それが、エリザベスの「祈り」によって変えられていく。
クララから教えられた主イエスへの「祈り」によって、エリザベスが変えられ、家族も変えられる。

優秀な医薬品セールスマンだった夫、トニーは不正がばれて会社を解雇される。
エリザベスがトニーを責めることなく、祈りながら家計を支えるために働く。
そこへ奇跡が起きる。エリザベスが、トニーが、娘のダニエルが…現実的には苦境に見舞われながらも、開放されたように自由になっていく。

出世
名誉
それらは人を傲慢にし、決して人を「幸せ」にはしないことを見せられる。
戦いや争いに勝利したところで、それでは終わらない。また新たな戦いが始まり、新たな苦しみが始まる。
そういうことを思えば、この聖書のみことばは真理ではなかろうか?「『目には目を、歯には歯を』と言われたのを、あなたがたは聞いています。しかし、わたしはあなた方に言います。悪人に手向かってはいけません。あなたの右の頬を打つような者には、左の頬も向けなさい。あなたを訴えて下着を取ろうとする者には、上着をもあたえなさい」
(マタイの福音書5章38節)「祈りのちから」を経験したエリザベスにクララは言う。私は「正しい戦い方」を教えただけと。
確かに、自分の右の頬を打つ者に左の頬を向ける、というのは、自分との戦いだろう。しかし、左の頬を向けて、相手は打つだろうか?打ったとして、更に攻撃を加えるだろうか?
諸々考えるに、これ以上の「正しい(賢い)戦い方」があるだろうか?
「何事でも神のみこころにかなう願いをするなら、神はその願いを聞いてくださるということ、これこそ神に対する私たちの確信です。私たちの願う事を神が聞いてくださると知れば、神に願ったその事は、すでにかなえられたと知るのです」ヨハネの手紙第一 5章14-15節)
これを体得したクララ。クララはエリザベスに言う。「あなたは昔の私にそっくりだった」
だから放っておけなかった。
「あなたは、祈るときには自分の奥まった部屋に入りなさい。そして、戸をしめて、隠れたところにおられるあなたの父に祈りなさい。
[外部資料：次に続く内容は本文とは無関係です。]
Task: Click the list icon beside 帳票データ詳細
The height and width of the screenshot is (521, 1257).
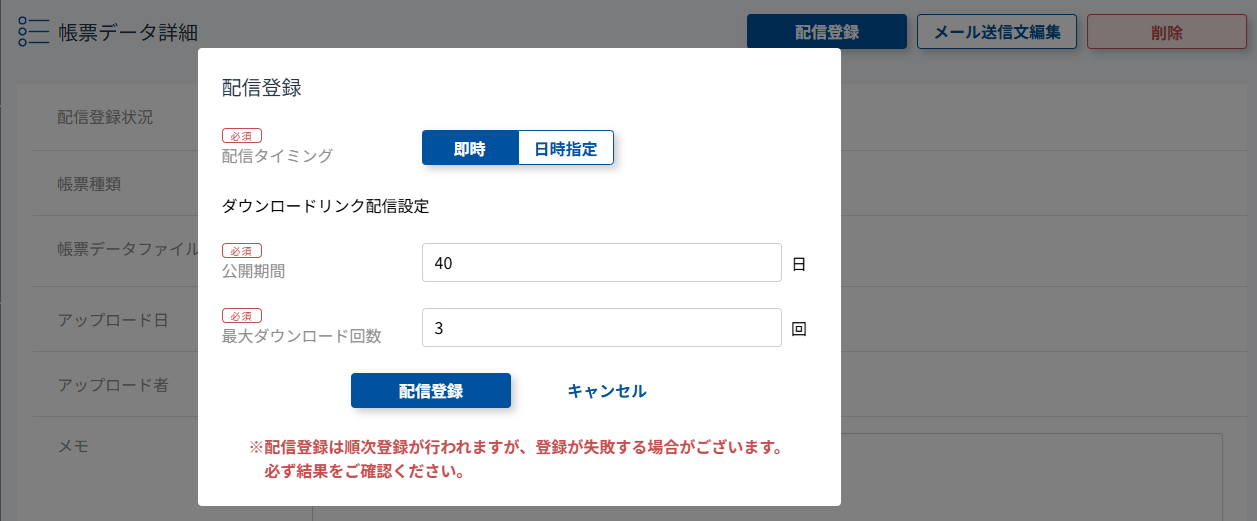Action: 33,31
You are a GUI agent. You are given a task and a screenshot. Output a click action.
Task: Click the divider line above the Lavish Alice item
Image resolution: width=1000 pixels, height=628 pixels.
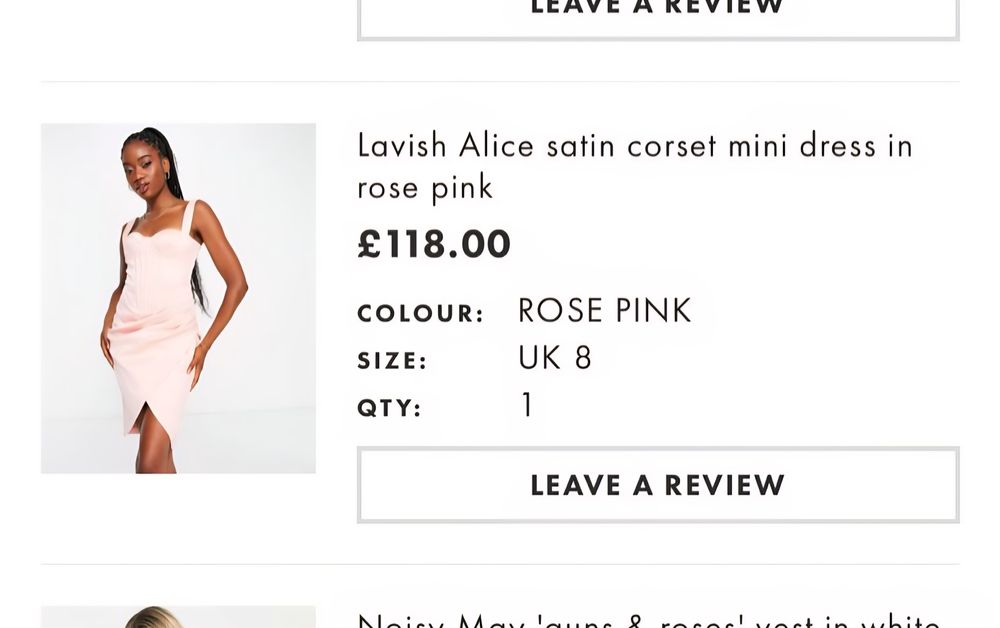(x=500, y=82)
そうすれば、隠れた所でみておられるあなたの父が、あなたに報いてくださります」
(マタイの福音書6章6節)
「祈ってすんだら苦労せんわ」
みたいなことを思われる方は少なくないだろう。しかし、このみことばにあるように、
「自分の奥まった部屋に入りなさい」
それは、外界をシャッタアウトすることで、
「戸をしめて、隠れたところにおられるあなたの父に祈りなさい」
目には見えないけれど、天地万物を創造した「父」を畏(おそ)れ敬い、すがるのである。
やろうとしたところで、やれるものではない。まずは、
自分の力ではどうにもならない。何もできない。
と、自分に絶望し、砕かれなければならない。
そして、
神なる者に、すがる(ひれ伏す)のである。
他の偶像(人のアドバイスや占いとか)があってはならない。
ここまで追い込まれなければ、人は祈れないのかもしれない。
パンフレットによると、この映画はアレックス・ケンドリック(製作・監督・脚本・出演)と、スティーブン・ケンドリック(製作・脚本)による牧師兄弟によってつくられた。「祈りの力」以前に4作品がつくられ、「映画のテーマ」「タイトル」「キャスティング」「ロケーション」…何を行うにしても、祈り、祈り、祈り…。

5作目にあたる「祈りのちから」は、300万ドル(約3億円)という低予算で製作され限定的に公開が始まったが、2015年8月の公開終末に興収第2位を記録して、公開前には、この映画を黙殺していたマスコミを大いに賑わせる結果となった。以降、一気に上映劇場を増やし、全米1位に躍り出る。7000万ドル(約74億円)い迫る収益を上げる大ヒット作品となった。
また、キャスト全員がクリスチャン。主役のエリザベスを演じたプリシラ・シャイラーは、聖書を掘り下げて教えることで世界中に知られる著述家。女優未体験だというのだから驚くしかない。